Short task: Please render every line of the material below as one string in a JSON list, leaving out any blank lines.

Records for the exercise:
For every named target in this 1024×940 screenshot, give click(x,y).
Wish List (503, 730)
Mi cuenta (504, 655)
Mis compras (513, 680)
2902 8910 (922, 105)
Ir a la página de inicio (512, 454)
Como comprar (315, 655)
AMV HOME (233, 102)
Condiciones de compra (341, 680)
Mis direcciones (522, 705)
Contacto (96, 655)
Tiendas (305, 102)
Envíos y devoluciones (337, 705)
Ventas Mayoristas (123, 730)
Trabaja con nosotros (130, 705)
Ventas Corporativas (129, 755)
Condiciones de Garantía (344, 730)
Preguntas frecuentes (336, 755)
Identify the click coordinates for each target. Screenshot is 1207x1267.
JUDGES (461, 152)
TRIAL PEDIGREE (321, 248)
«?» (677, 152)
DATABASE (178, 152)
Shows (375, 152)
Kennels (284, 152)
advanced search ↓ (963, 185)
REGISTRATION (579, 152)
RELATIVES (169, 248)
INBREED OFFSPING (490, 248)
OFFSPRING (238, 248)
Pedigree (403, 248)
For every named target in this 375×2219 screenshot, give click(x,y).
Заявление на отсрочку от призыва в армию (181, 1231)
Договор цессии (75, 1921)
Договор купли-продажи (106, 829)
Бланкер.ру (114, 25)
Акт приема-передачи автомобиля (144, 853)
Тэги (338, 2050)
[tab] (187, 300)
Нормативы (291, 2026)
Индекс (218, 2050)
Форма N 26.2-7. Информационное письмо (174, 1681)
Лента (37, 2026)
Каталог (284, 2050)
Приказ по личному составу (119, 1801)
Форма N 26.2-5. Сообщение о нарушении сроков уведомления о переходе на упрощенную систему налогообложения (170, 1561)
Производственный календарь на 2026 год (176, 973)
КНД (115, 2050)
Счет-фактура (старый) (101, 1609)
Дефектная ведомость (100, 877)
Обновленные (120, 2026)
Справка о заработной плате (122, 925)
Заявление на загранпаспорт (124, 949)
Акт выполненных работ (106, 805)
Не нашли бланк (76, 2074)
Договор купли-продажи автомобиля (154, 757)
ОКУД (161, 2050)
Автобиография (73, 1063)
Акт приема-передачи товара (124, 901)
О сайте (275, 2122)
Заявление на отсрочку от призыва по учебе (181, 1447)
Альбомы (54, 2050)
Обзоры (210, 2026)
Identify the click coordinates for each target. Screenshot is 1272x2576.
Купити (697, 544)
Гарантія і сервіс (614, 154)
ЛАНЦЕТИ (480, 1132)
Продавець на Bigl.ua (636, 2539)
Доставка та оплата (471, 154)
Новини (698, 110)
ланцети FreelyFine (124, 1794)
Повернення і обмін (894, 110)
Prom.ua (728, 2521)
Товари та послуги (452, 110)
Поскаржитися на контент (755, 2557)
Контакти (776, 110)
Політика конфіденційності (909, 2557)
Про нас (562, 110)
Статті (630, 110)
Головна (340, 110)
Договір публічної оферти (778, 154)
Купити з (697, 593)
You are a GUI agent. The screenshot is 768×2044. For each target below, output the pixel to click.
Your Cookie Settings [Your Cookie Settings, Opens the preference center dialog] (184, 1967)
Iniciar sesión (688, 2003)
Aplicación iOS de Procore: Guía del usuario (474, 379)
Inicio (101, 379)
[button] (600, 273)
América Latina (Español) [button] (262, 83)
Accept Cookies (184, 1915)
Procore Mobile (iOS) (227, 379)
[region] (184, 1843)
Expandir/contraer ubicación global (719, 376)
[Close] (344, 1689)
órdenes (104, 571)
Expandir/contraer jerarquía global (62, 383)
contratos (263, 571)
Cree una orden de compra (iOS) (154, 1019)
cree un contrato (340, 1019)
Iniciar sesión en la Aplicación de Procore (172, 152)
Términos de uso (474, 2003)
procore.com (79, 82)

Solution for this exercise:
[
  "For every named target in this 1024×940 screenshot, give click(x,y).",
  "Wish List (503, 730)",
  "Mi cuenta (504, 655)",
  "Mis compras (513, 680)",
  "2902 8910 (922, 105)",
  "Ir a la página de inicio (512, 454)",
  "Como comprar (315, 655)",
  "AMV HOME (233, 102)",
  "Condiciones de compra (341, 680)",
  "Mis direcciones (522, 705)",
  "Contacto (96, 655)",
  "Tiendas (305, 102)",
  "Envíos y devoluciones (337, 705)",
  "Ventas Mayoristas (123, 730)",
  "Trabaja con nosotros (130, 705)",
  "Ventas Corporativas (129, 755)",
  "Condiciones de Garantía (344, 730)",
  "Preguntas frecuentes (336, 755)",
  "Identify the click coordinates for each target. Screenshot is 1207x1267.",
  "JUDGES (461, 152)",
  "TRIAL PEDIGREE (321, 248)",
  "«?» (677, 152)",
  "DATABASE (178, 152)",
  "Shows (375, 152)",
  "Kennels (284, 152)",
  "advanced search ↓ (963, 185)",
  "REGISTRATION (579, 152)",
  "RELATIVES (169, 248)",
  "INBREED OFFSPING (490, 248)",
  "OFFSPRING (238, 248)",
  "Pedigree (403, 248)",
  "For every named target in this 375×2219 screenshot, give click(x,y).",
  "Заявление на отсрочку от призыва в армию (181, 1231)",
  "Договор цессии (75, 1921)",
  "Договор купли-продажи (106, 829)",
  "Бланкер.ру (114, 25)",
  "Акт приема-передачи автомобиля (144, 853)",
  "Тэги (338, 2050)",
  "[tab] (187, 300)",
  "Нормативы (291, 2026)",
  "Индекс (218, 2050)",
  "Форма N 26.2-7. Информационное письмо (174, 1681)",
  "Лента (37, 2026)",
  "Каталог (284, 2050)",
  "Приказ по личному составу (119, 1801)",
  "Форма N 26.2-5. Сообщение о нарушении сроков уведомления о переходе на упрощенную систему налогообложения (170, 1561)",
  "Производственный календарь на 2026 год (176, 973)",
  "КНД (115, 2050)",
  "Счет-фактура (старый) (101, 1609)",
  "Дефектная ведомость (100, 877)",
  "Обновленные (120, 2026)",
  "Справка о заработной плате (122, 925)",
  "Заявление на загранпаспорт (124, 949)",
  "Акт выполненных работ (106, 805)",
  "Не нашли бланк (76, 2074)",
  "Договор купли-продажи автомобиля (154, 757)",
  "ОКУД (161, 2050)",
  "Автобиография (73, 1063)",
  "Акт приема-передачи товара (124, 901)",
  "О сайте (275, 2122)",
  "Заявление на отсрочку от призыва по учебе (181, 1447)",
  "Альбомы (54, 2050)",
  "Обзоры (210, 2026)",
  "Identify the click coordinates for each target. Screenshot is 1272x2576.",
  "Купити (697, 544)",
  "Гарантія і сервіс (614, 154)",
  "ЛАНЦЕТИ (480, 1132)",
  "Продавець на Bigl.ua (636, 2539)",
  "Доставка та оплата (471, 154)",
  "Новини (698, 110)",
  "ланцети FreelyFine (124, 1794)",
  "Повернення і обмін (894, 110)",
  "Prom.ua (728, 2521)",
  "Товари та послуги (452, 110)",
  "Поскаржитися на контент (755, 2557)",
  "Контакти (776, 110)",
  "Політика конфіденційності (909, 2557)",
  "Про нас (562, 110)",
  "Статті (630, 110)",
  "Головна (340, 110)",
  "Договір публічної оферти (778, 154)",
  "Купити з (697, 593)",
  "You are a GUI agent. The screenshot is 768×2044. For each target below, output the pixel to click.",
  "Your Cookie Settings [Your Cookie Settings, Opens the preference center dialog] (184, 1967)",
  "Iniciar sesión (688, 2003)",
  "Aplicación iOS de Procore: Guía del usuario (474, 379)",
  "Inicio (101, 379)",
  "[button] (600, 273)",
  "América Latina (Español) [button] (262, 83)",
  "Accept Cookies (184, 1915)",
  "Procore Mobile (iOS) (227, 379)",
  "[region] (184, 1843)",
  "Expandir/contraer ubicación global (719, 376)",
  "[Close] (344, 1689)",
  "órdenes (104, 571)",
  "Expandir/contraer jerarquía global (62, 383)",
  "contratos (263, 571)",
  "Cree una orden de compra (iOS) (154, 1019)",
  "cree un contrato (340, 1019)",
  "Iniciar sesión en la Aplicación de Procore (172, 152)",
  "Términos de uso (474, 2003)",
  "procore.com (79, 82)"
]